In de voorstelling “Herakles” weten de theatermakers van toneelgroep De Appel het publiek acht volle uren lang geboeid te houden. Hoe doen ze dat?
Natuurlijk maken ze gebruik van hun vermogen om sfeer te scheppen. Het rijk der doden is heerlijk troosteloos. Het hof van de slechte koning is een fijn slangennest van incestueuze intriges. Ook heeft iedere scène een goede opbouw naar een climax. Maar het meest opvallende middel was voor mij de afwisseling van grap en tragiek.
Het verhaal van de held Herakles is daar dan ook heel geschikt voor. Herakles is een held uit de Griekse mythologie. Het Griekse woord voor held is heros, u kent het van ons woord heroïsch. Een heros is iemand van half goddelijke, half menselijke afkomst.

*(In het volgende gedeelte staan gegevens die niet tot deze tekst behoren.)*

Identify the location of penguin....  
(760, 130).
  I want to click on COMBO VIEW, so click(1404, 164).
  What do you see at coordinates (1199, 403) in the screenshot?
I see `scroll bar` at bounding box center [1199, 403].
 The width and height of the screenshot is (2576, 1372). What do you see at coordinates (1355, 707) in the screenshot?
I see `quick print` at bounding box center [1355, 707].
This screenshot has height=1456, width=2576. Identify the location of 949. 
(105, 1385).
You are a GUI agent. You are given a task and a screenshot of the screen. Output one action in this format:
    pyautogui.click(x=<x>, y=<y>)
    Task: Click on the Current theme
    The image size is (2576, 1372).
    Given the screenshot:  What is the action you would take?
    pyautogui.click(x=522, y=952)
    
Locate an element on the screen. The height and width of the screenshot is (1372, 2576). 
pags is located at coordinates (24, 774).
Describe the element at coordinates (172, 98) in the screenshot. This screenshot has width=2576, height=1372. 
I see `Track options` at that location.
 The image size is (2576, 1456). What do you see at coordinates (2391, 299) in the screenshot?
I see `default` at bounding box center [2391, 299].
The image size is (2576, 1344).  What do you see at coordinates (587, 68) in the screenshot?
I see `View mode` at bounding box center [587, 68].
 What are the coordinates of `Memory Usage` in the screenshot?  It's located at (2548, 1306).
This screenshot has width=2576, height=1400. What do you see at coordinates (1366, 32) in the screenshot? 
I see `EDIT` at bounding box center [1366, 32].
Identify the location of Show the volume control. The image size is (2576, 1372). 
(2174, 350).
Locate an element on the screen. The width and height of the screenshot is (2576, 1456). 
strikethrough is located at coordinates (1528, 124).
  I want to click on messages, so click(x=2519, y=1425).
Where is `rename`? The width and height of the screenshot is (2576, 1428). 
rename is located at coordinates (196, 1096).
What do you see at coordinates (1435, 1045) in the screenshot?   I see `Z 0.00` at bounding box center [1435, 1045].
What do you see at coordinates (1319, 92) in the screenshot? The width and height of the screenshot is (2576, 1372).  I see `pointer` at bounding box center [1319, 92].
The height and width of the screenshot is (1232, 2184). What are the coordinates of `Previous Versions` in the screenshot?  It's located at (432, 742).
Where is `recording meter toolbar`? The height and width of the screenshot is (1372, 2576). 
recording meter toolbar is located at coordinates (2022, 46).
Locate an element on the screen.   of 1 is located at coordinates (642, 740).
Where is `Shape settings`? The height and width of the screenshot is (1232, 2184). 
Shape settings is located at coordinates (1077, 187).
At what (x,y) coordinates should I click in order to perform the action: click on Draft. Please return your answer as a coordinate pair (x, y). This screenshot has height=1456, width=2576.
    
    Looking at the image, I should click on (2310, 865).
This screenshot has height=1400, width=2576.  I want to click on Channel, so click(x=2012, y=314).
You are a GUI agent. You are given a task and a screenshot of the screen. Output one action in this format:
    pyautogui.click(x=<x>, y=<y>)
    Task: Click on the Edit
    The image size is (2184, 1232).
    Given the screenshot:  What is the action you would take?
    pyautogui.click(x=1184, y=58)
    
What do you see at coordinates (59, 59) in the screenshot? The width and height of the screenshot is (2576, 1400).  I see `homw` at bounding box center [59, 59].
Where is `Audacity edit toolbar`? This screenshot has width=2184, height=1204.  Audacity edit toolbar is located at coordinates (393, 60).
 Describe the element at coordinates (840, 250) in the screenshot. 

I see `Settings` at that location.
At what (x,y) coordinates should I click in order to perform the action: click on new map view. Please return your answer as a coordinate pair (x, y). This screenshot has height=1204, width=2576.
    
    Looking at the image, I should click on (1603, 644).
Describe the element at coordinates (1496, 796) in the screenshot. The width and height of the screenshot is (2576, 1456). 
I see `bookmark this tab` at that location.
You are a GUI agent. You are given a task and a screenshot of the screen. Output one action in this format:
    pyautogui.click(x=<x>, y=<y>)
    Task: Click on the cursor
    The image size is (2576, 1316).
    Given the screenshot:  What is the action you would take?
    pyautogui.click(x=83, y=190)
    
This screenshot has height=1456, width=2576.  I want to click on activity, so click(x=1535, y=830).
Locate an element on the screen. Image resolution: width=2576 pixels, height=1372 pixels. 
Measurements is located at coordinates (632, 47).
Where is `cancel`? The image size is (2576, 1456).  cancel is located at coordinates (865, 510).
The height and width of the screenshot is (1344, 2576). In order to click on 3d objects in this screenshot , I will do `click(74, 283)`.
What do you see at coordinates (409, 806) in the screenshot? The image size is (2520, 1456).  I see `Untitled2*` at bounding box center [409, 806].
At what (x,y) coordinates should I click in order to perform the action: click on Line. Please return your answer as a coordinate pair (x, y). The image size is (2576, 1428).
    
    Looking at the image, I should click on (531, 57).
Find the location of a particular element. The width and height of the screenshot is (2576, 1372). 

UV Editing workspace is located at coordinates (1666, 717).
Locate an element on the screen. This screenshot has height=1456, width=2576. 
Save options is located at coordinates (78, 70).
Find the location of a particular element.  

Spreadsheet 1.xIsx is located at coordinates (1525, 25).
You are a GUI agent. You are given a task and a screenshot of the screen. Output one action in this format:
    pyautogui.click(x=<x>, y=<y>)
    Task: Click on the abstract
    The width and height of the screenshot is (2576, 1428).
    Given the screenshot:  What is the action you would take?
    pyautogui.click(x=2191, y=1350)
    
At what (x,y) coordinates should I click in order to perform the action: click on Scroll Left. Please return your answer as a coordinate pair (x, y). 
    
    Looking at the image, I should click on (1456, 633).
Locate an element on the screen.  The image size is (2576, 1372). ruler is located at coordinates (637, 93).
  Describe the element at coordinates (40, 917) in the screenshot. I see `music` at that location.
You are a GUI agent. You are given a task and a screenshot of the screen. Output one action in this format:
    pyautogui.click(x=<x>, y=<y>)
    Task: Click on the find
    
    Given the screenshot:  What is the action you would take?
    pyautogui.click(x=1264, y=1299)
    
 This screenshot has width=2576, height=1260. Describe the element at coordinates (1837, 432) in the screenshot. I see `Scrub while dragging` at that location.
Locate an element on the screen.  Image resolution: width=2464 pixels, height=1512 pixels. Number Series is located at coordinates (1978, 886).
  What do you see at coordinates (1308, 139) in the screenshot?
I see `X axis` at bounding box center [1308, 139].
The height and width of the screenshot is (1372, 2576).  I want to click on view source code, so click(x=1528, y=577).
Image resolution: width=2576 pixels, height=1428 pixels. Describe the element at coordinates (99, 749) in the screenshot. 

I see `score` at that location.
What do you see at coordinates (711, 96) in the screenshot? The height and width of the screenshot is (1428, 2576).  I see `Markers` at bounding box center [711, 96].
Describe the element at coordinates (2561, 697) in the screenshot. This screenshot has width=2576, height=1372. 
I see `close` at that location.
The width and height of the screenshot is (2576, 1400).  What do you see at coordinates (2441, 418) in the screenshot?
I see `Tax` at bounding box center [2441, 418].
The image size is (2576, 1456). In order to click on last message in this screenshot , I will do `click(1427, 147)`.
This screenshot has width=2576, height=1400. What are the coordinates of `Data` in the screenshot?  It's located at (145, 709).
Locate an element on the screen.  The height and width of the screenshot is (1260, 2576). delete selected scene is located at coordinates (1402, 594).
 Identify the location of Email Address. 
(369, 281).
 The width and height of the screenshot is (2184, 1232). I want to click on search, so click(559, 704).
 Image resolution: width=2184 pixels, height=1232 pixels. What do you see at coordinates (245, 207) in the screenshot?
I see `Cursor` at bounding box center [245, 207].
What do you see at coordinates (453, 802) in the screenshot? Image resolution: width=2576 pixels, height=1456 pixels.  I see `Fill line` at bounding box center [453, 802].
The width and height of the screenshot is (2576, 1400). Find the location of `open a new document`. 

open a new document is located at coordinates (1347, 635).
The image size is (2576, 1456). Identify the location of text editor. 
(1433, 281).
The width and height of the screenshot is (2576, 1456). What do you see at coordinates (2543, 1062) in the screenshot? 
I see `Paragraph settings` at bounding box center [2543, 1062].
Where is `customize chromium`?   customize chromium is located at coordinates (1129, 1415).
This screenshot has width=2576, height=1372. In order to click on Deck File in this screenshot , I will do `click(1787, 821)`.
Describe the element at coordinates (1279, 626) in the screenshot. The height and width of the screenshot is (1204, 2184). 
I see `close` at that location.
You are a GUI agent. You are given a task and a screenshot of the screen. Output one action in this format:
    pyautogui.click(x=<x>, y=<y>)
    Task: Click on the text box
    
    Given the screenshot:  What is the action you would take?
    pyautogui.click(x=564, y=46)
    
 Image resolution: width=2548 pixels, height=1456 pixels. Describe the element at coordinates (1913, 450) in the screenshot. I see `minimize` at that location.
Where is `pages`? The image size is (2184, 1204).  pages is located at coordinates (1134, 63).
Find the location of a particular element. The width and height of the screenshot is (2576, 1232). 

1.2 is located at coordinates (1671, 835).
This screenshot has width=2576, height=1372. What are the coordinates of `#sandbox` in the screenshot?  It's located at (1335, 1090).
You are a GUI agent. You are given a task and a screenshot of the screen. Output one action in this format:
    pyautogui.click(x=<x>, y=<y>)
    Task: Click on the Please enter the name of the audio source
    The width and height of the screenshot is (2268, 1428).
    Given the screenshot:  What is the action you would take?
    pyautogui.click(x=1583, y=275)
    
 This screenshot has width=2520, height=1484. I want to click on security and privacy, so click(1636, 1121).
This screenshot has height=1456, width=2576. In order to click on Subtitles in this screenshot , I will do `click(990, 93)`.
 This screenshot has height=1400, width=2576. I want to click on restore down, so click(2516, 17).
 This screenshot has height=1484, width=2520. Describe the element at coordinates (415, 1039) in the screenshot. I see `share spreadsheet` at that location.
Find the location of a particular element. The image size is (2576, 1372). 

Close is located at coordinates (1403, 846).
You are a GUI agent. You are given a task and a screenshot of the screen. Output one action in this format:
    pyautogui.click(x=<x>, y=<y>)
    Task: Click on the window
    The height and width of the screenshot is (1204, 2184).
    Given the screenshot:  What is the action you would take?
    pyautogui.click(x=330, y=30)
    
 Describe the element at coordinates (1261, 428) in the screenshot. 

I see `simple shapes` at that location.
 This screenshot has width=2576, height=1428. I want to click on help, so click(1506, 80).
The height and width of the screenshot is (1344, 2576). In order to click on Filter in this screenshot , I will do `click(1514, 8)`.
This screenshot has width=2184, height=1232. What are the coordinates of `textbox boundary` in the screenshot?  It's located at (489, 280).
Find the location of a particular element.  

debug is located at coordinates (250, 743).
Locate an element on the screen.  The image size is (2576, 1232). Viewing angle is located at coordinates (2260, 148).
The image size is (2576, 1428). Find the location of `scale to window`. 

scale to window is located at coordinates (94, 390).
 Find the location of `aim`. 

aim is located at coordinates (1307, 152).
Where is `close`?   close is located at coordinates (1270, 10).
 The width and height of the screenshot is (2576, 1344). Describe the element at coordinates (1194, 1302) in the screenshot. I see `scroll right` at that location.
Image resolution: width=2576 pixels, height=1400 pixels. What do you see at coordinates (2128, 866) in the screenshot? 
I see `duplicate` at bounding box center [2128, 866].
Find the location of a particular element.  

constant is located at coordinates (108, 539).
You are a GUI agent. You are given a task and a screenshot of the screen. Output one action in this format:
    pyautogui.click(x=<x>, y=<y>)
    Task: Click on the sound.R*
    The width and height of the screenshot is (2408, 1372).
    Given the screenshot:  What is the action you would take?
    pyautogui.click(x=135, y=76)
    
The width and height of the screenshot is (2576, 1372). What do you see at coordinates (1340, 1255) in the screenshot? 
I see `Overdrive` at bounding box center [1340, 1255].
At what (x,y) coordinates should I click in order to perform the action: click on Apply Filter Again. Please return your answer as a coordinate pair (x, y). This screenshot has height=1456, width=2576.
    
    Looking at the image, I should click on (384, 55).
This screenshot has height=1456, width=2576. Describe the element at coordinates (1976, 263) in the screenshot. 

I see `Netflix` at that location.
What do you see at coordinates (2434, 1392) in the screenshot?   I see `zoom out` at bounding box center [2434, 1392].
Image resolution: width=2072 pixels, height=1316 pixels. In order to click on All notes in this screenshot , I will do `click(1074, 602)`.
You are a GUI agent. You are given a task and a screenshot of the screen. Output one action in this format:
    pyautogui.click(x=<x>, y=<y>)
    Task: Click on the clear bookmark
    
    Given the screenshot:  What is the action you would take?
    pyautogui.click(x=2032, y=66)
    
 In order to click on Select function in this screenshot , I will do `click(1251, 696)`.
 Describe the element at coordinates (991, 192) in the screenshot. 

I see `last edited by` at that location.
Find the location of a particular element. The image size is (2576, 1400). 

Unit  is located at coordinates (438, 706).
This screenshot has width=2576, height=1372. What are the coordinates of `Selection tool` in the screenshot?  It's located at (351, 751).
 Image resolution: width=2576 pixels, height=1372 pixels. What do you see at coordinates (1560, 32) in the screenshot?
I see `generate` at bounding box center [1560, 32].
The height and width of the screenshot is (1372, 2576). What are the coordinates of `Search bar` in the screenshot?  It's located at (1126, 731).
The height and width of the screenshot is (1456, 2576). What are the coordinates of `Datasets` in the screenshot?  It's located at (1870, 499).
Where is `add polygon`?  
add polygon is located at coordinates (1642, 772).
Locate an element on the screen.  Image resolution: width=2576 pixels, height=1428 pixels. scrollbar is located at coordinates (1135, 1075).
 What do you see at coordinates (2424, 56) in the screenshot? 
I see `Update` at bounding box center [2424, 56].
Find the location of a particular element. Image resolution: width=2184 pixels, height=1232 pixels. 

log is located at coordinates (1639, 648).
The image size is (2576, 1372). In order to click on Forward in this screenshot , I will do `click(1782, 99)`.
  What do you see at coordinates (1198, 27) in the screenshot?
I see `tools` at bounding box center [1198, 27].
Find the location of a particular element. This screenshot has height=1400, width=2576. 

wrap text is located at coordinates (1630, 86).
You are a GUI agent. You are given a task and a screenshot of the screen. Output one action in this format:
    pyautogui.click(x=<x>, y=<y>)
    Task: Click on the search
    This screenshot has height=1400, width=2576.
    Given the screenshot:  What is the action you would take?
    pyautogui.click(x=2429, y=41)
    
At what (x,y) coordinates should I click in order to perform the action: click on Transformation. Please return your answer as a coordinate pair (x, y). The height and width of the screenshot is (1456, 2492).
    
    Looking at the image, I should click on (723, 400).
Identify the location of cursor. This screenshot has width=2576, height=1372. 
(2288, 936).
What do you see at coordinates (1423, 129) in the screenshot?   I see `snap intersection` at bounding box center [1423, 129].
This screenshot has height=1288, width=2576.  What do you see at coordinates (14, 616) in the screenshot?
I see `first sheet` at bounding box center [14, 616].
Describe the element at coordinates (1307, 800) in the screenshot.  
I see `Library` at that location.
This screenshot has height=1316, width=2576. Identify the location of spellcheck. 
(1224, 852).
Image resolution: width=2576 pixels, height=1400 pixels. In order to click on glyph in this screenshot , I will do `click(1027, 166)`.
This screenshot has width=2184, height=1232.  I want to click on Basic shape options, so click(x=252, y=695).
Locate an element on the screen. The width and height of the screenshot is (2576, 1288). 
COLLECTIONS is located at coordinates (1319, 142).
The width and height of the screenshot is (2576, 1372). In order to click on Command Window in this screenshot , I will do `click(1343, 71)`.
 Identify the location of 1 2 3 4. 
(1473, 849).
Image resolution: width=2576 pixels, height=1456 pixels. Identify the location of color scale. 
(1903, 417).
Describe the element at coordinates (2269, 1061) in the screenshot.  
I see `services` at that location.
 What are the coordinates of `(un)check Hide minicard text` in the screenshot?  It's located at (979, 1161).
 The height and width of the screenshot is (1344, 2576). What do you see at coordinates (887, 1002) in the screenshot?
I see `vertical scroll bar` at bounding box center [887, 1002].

Hij is sterfelijk, maar na zijn dood wordt zijn ziel in sommige gevallen onder de goden opgenomen en heeft goddelijke macht. Tijdens zijn leven heeft een held bovenmenselijke kracht, maar ook zeer menselijke zwakten.
Herakles hoort dus bij de wereld van de goden en bij die van de mensen. Maar hij hoort ook bij de dood en tegelijk bij het leven: een van zijn avonturen is, dat hij afdaalt in het Dodenrijk en daar levend weer uit komt. Een ander voorbeeld van dit leven in extremen is, dat hij wel een halfgod is, maar vele jaren lang als slaaf een zeer minderwaardig iemand moet dienen. Verder is hij wel erg viriel, maar juist dat brengt hem in contact met vrouwen. Op één van die vrouwen raakt hij zo gesteld dat hij drie jaar lang in vrouwenkleren loopt en zich verder ook als een vrouw gedraagt. Dit laatste althans in de versie van De Appel, want er is ook een versie waarin Herakles door de vrouw gedwongen wordt om dit te doen, en ook een waarin Herakles’ vrouwenkleren uitsluitend een list zijn om de geile god Pan de verkeerde persoon te laten aanranden. Die komt dan van een koude kermis thuis.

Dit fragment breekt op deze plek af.